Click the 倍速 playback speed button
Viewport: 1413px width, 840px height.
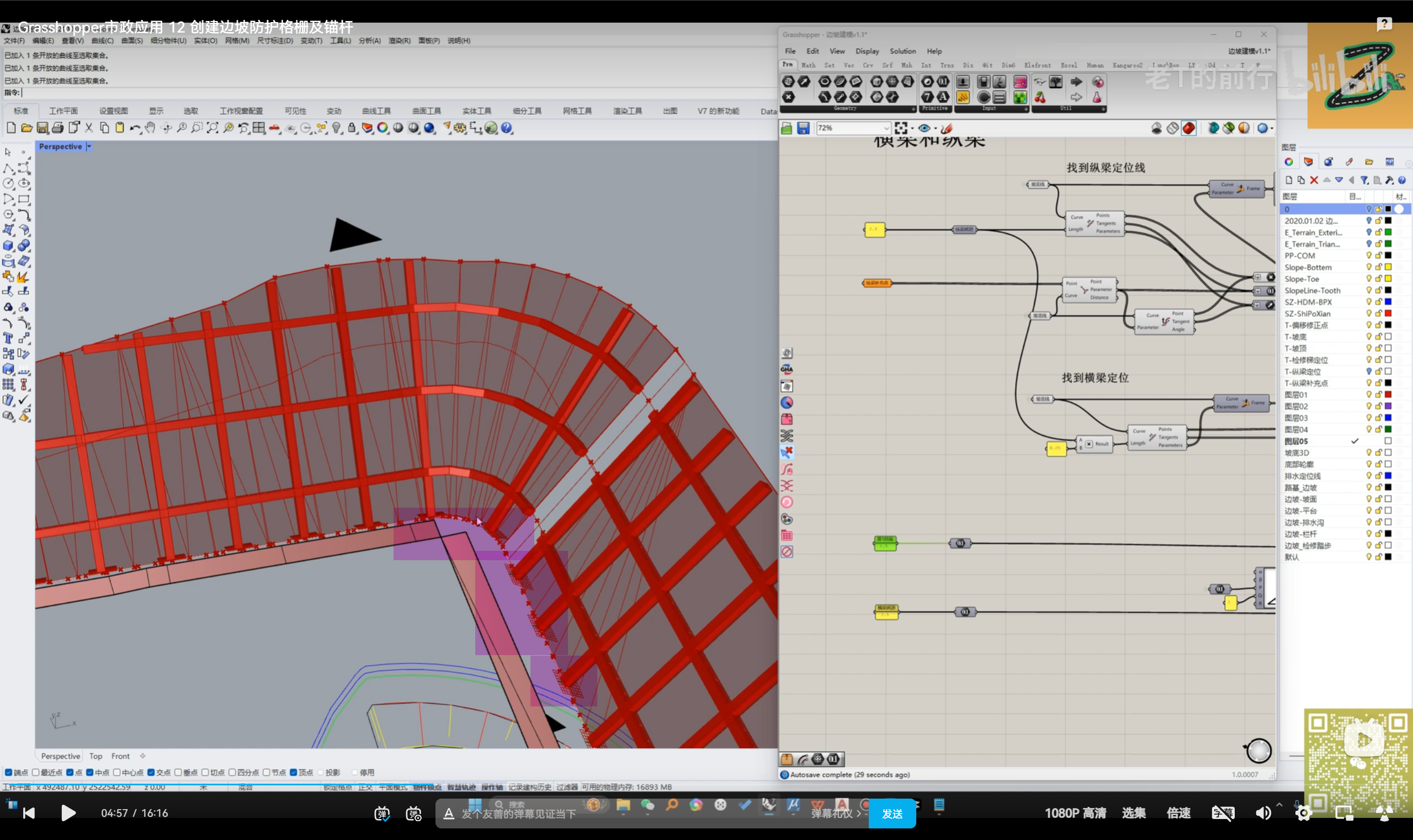(x=1178, y=813)
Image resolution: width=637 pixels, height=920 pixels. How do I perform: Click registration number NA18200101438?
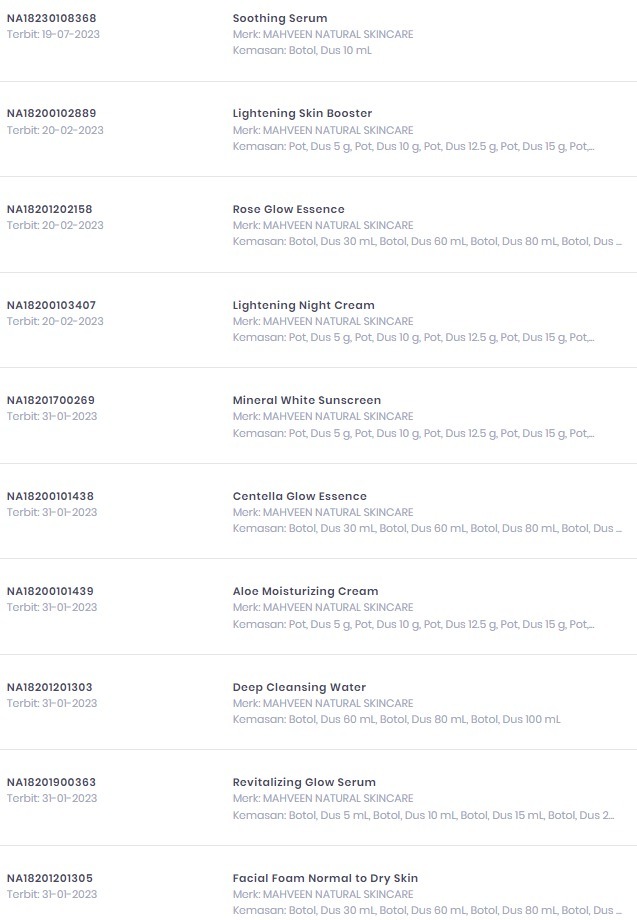coord(50,496)

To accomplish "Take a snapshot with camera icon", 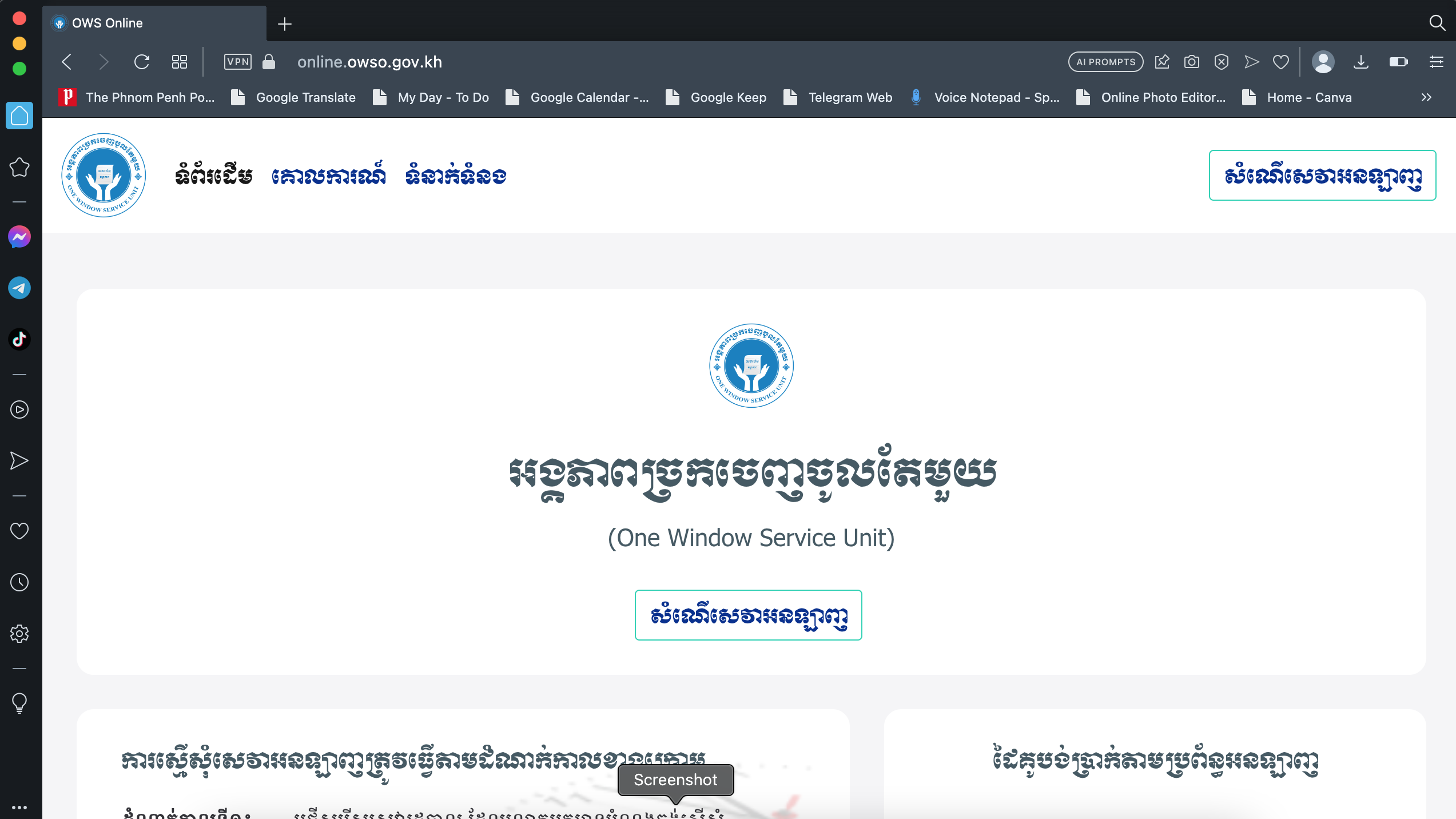I will [x=1192, y=62].
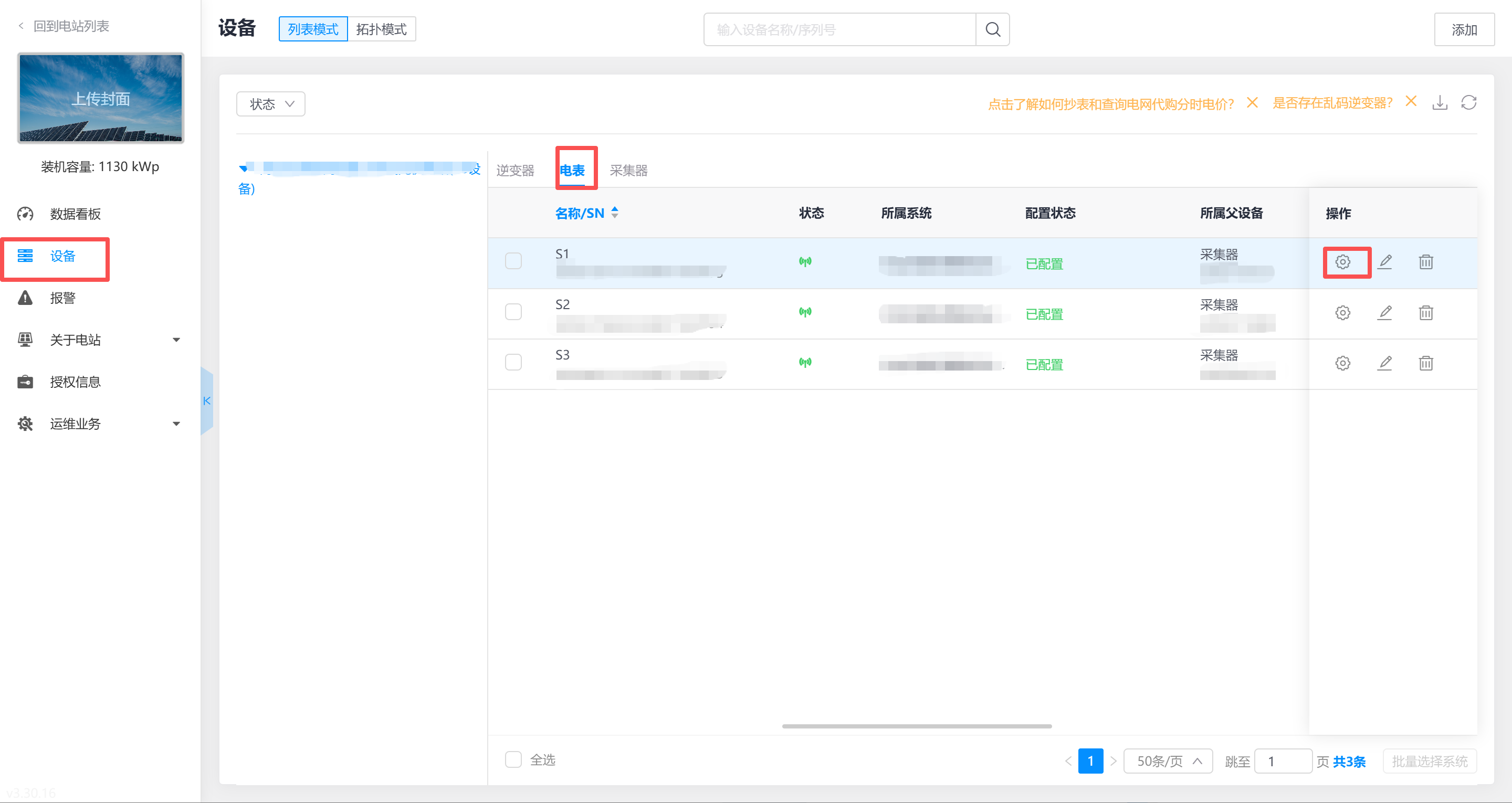This screenshot has height=803, width=1512.
Task: Open the 状态 filter dropdown
Action: pos(270,104)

####

__Goal__: Gather every line above that contains the word "Click" and copy each one in full. Matching is case-sensitive.

__Task solution__:
Click the 倍速 playback speed button
Image resolution: width=637 pixels, height=920 pixels. How do I perform: Click registration number NA18200101438?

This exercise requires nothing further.